|Year : 2019 | Volume
| Issue : 3 | Page : 252-256
Peyronie's disease is common in poorly controlled diabetics but is not associated with the Metabolic Syndrome
Mohamad Habous1, Ibraheem Malkawi2, Esther Han2, Mohammed Farag3, Gordon Muir4, Osama Abdelwahab5, Mohammed Nassar1, Saad Mahmoud1, Richard Santucci2, Saleh Binsaleh6
1 Department of Urology and Andrology, Elaj Medical Centers, Jeddah, Saudi Arabia
2 Detroit Medical Center, Michigan State University, East Lansing, Michigan, USA
3 Department of Urology, Al-Azhar Faculty of Medicine, Assiut, Egypt
4 Department of Urology, King's College, London, UK
5 Department of Urology, Benha University, Benha, Egypt
6 Division of Urology, Department of Surgery, Faculty of Medicine, King Saud University, Riyadh, Saudi Arabia
|Date of Submission||23-Nov-2018|
|Date of Acceptance||25-Feb-2019|
|Date of Web Publication||15-Jul-2019|
Prof. Saleh Binsaleh
Division of Urology, Department of Surgery, Faculty of Medicine, King Saud University, Riyadh
| Abstract|| |
Purpose: The purpose of the study is to investigate if metabolic syndrome (MS) and other comorbidities are associated with Peyronie's disease (PD).

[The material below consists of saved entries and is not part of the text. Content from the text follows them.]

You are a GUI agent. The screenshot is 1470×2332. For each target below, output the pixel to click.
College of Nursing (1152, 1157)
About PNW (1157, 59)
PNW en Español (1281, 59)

Methods: A total of 1833 patients retrospectively investigated and divided into two groups: Group A – PD patients (n = 319) and Group B – non-PD patients (n = 1303). The two groups were fully evaluated for diabetes mellitus (DM) with the glycated hemoglobin (HbA1c), hypertension (HTN), dyslipidemia (DL), obesity by measuring body mass index, total testosterone (T), penile vascular circulation measuring Peak systolic velocity (PSV) as indicator of arterial supply, end-diastolic velocity (EDV) as indicator of venous output, and finally, smoking.

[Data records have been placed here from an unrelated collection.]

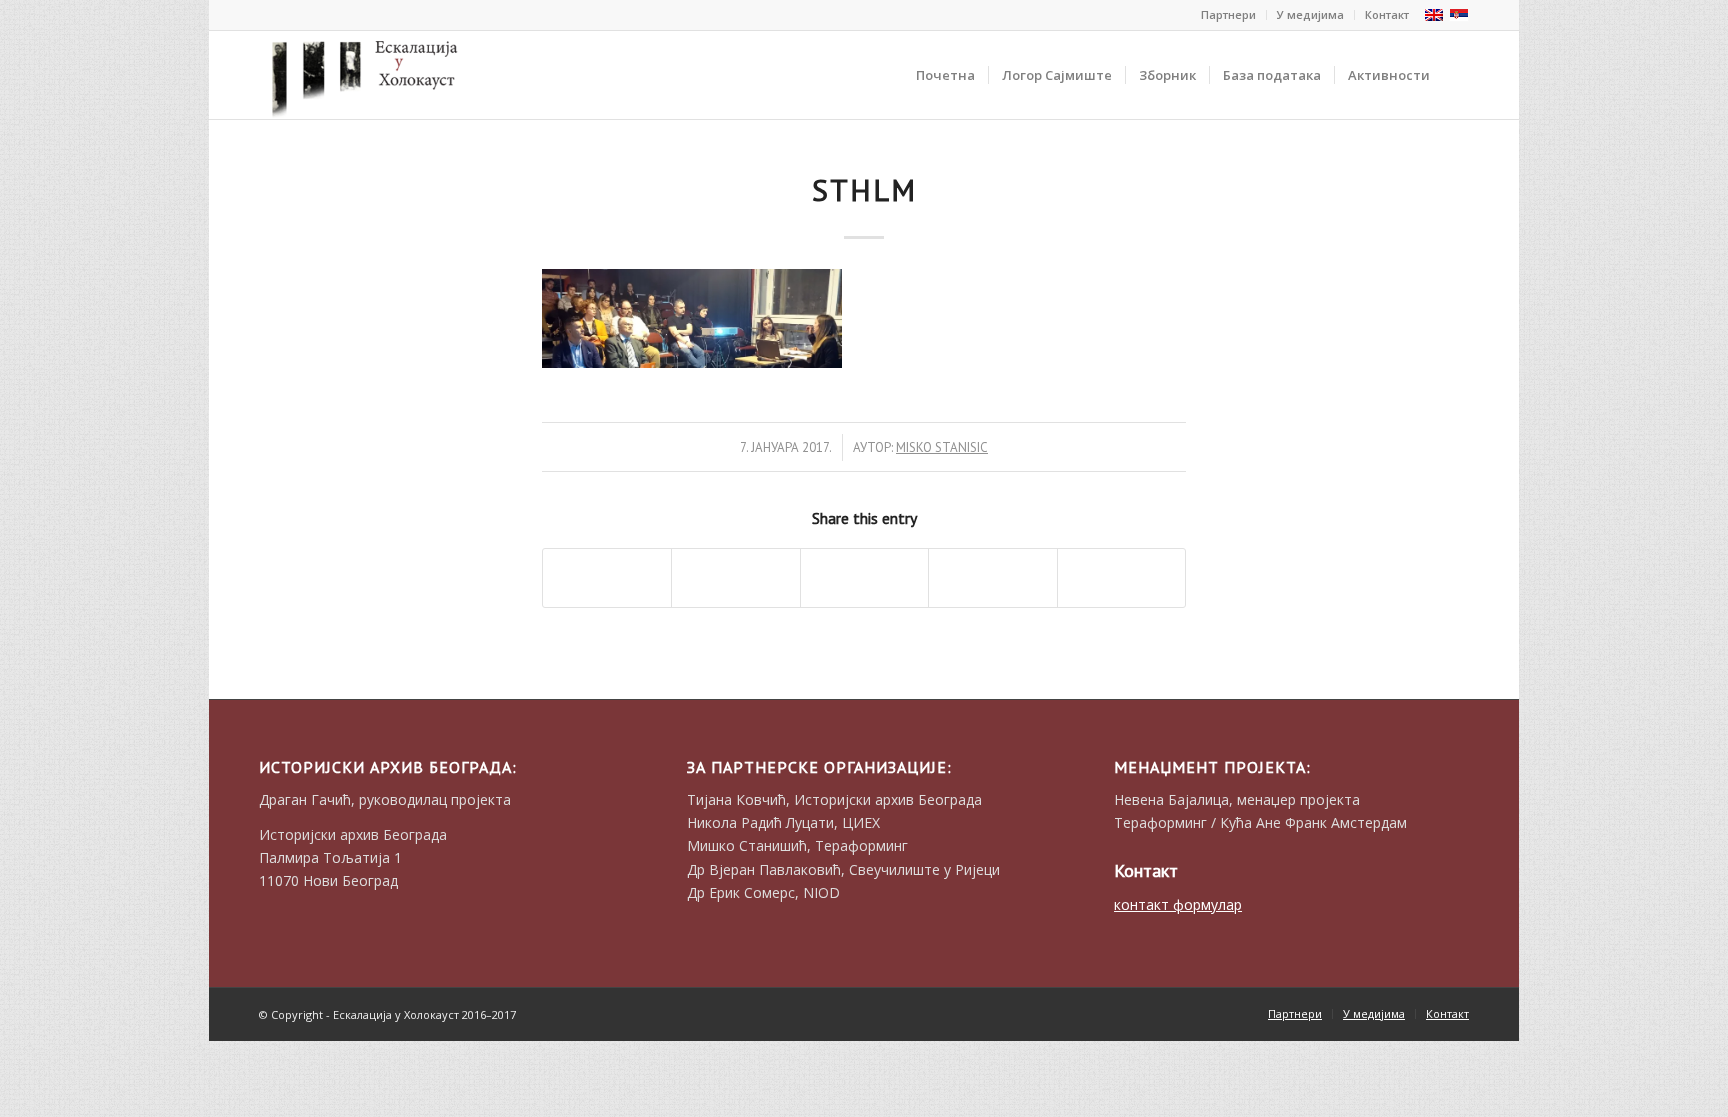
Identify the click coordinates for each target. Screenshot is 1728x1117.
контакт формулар (1178, 904)
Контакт (1387, 14)
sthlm (864, 189)
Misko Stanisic (942, 447)
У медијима (1310, 14)
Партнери (1228, 14)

Results: The presence of diabetes was significantly correlated with PD (P = 0.005). Patients with diabetes had a 7% higher incidence of PD. However, patients with the highest HbA1c level of >8.5 had an increased odds ratio of 1.6 (P = 0.025, confidence interval [CI] =1.061–2.459) of having PD. Increased age was significantly correlated with PD (P = 0.025). For each year of life, the likelihood of having PD increases by an odds ratio of 1.019, or 2% per year (P = 0.001, CI = 1.004–1.027). Unexpectedly, DL (P = 0.006) and smoking (P = 0.041) were associated with lower incidences of PD. Patients with DL or smoking had a 5%–7% lower incidence of PD with an odds ratio of 0.6 (P = 0.006, CI = 0.410–0.864). HTN (P = 0.621) and the total number of comorbidities (P = 0.436) were not correlated with PD. Mean serum T values were statistically (P = 0.43) but not clinically significant among patients with Peyronie's versus patients without Peyronie's (4.62 vs. 4.38 ng/ml). Neither low PSV (Fisher's exact test P = 0.912) nor abnormal EDV (Fisher's exact test P = 0.775) was correlated with the finding of PD.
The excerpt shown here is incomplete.